*Required task 1*
In the post about the Harry Potter books below, set down the part that opens with the words containing "It was the best" and closes with "the narrative flow.", copying it word for word.

*Document passage*
21 Jan 10 | Re: Writerly nit-picking

Been reading the Harry Potter books, and very much enjoying them. I must say I do find that a lot of the moaning about JK Rowlingova’s (as she’s called in the Czech Rep) writing style a bit churlish and misplaced - they’re for kids, and very readable. But having got to book number five, there is one habit of hers that is bothering me.

Here’s a quote for you by way of illustration:

The injustice of it all welled up inside him so that he wanted to yell with fury. It it hadn’t been for him, nobody would have known Voldemort was back! And his reward was to be stuck in Little Whinging for four solid weeks... How could Dumbledore have forgotten him so easily? Why had Ron and Hermione got together without inviting him along too? How much longer was he supposed to endure Sirius telling him to sit tight and be a good boy; or resist the temptation to write to the stupid Daily Prophet and point out that Voldemort had returned?

There’s a lot of this kind of thing - interior monologues pondering the as-yet-unanswered questions that the reader is meant to ask him or herself. But come on - these are stories with a strong element of mystery, so you expect the reader to wonder what is happening, but you don’t actually write all the questions out, do you? It’s as if Charles Dickens had written:

It was the best of times, it was the worst of times. Now, you might wonder, why have I told you that? What was so good about these times, and which times am I talking about? What was so bad about them? How, indeed, can times be the best and the worst at once? Perhaps they are good for some people and bad for others? Perhaps some really interesting events are taking place, that I will tell you about in a minute, after I have finished asking you all these silly questions. Can I even expect my readers to read as far as this, without skipping a bit further down the page...

If you ask me, it detracts a bit from the mystery and interrupts the narrative flow.

Word and item position data

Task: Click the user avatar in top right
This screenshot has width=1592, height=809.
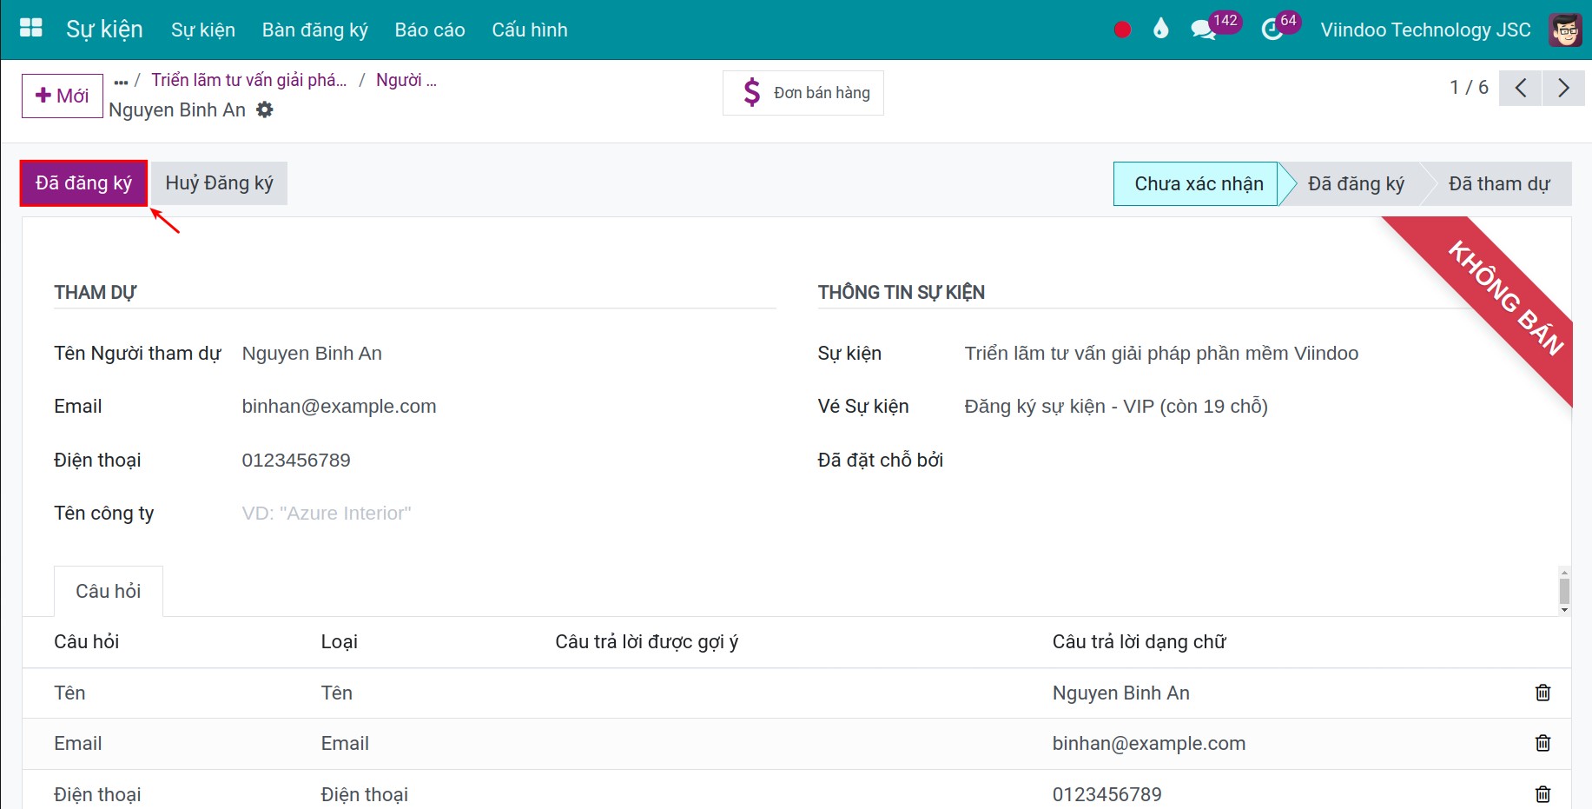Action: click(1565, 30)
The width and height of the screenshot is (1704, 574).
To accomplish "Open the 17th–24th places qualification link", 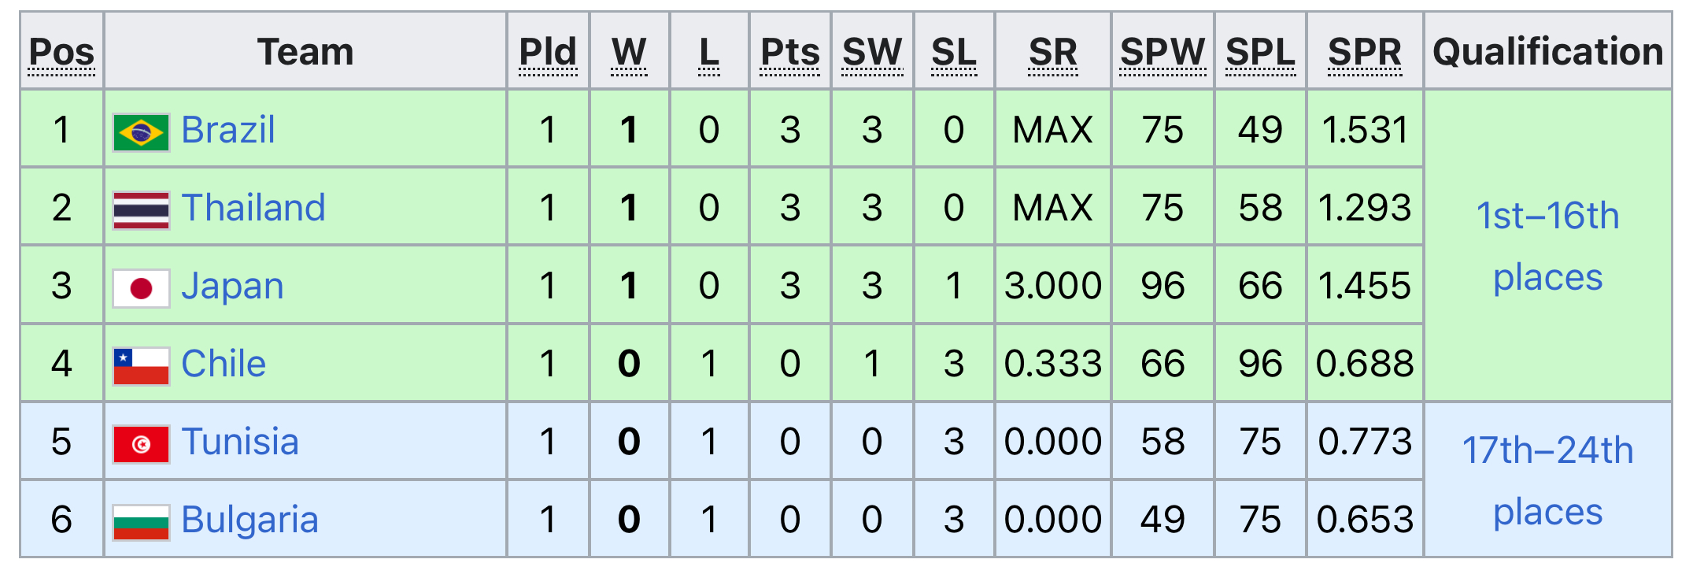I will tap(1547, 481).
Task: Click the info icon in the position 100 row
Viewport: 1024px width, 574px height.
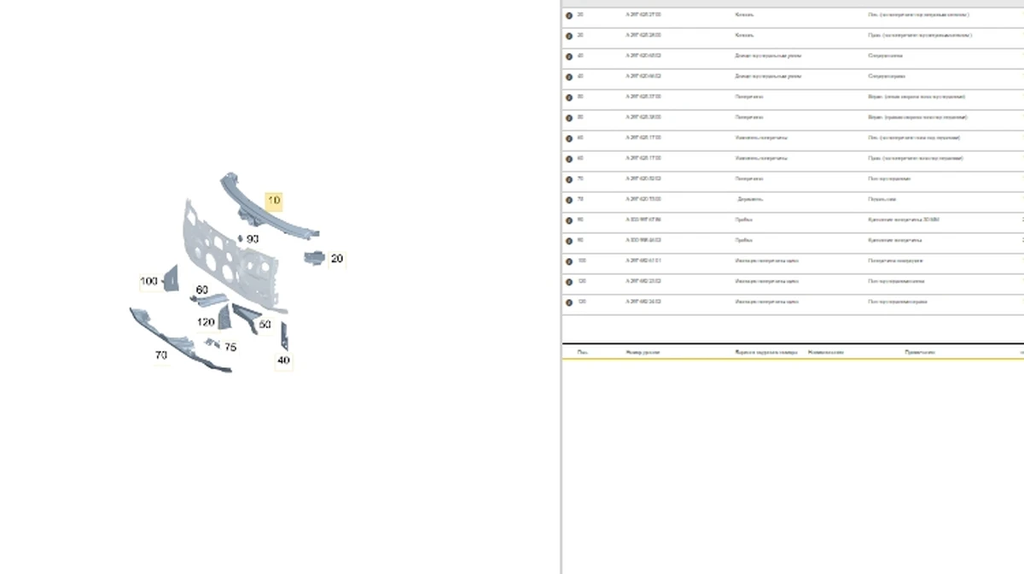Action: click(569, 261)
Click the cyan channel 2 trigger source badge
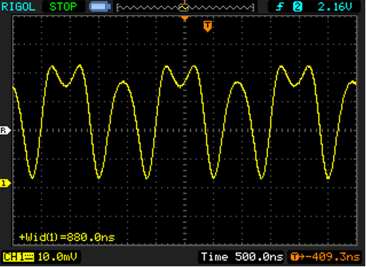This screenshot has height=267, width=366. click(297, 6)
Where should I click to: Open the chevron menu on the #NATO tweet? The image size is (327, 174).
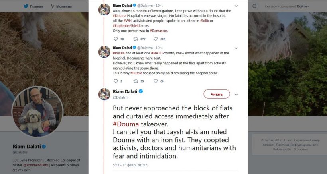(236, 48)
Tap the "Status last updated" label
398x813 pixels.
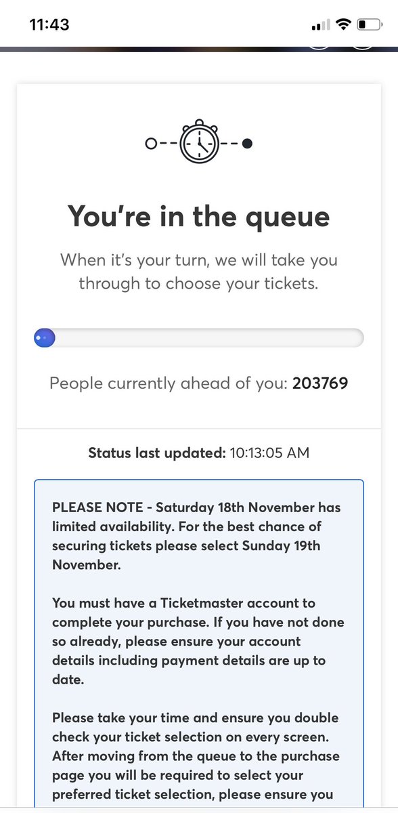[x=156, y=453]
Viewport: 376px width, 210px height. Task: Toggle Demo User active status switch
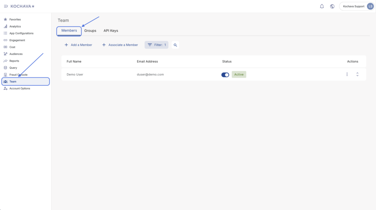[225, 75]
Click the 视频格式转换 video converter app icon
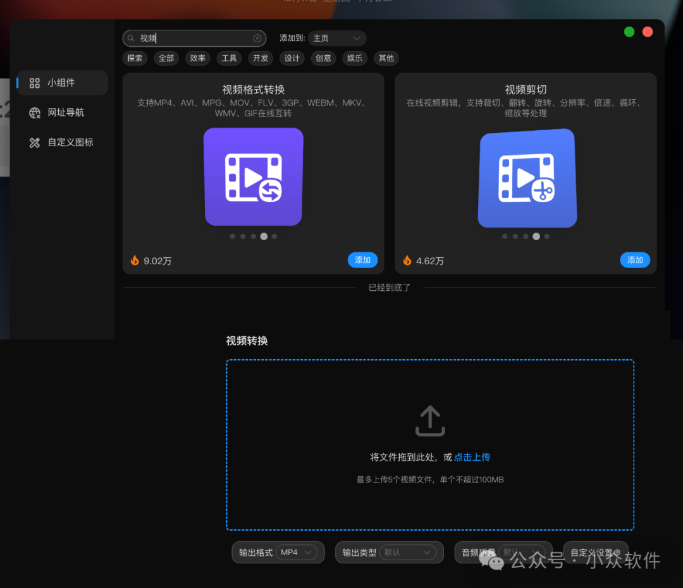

*Required task 2*
Extract the lines of the entries above, from the line containing "Where should I" through the end of the entries, and repeat them word for word. Leave the pictures out of your answer.

*Right answer 1*
It was the best of times, it was the worst of times. Now, you might wonder, why have I told you that? What was so good about these times, and which times am I talking about? What was so bad about them? How, indeed, can times be the best and the worst at once? Perhaps they are good for some people and bad for others? Perhaps some really interesting events are taking place, that I will tell you about in a minute, after I have finished asking you all these silly questions. Can I even expect my readers to read as far as this, without skipping a bit further down the page...

If you ask me, it detracts a bit from the mystery and interrupts the narrative flow.

*Right answer 2*
Where should I click to: Open the chevron menu on the #NATO tweet? The image size is (327, 174).
(236, 48)
Tap the "Status last updated" label
398x813 pixels.
[x=156, y=453]
Viewport: 376px width, 210px height. Task: Toggle Demo User active status switch
[225, 75]
Click the 视频格式转换 video converter app icon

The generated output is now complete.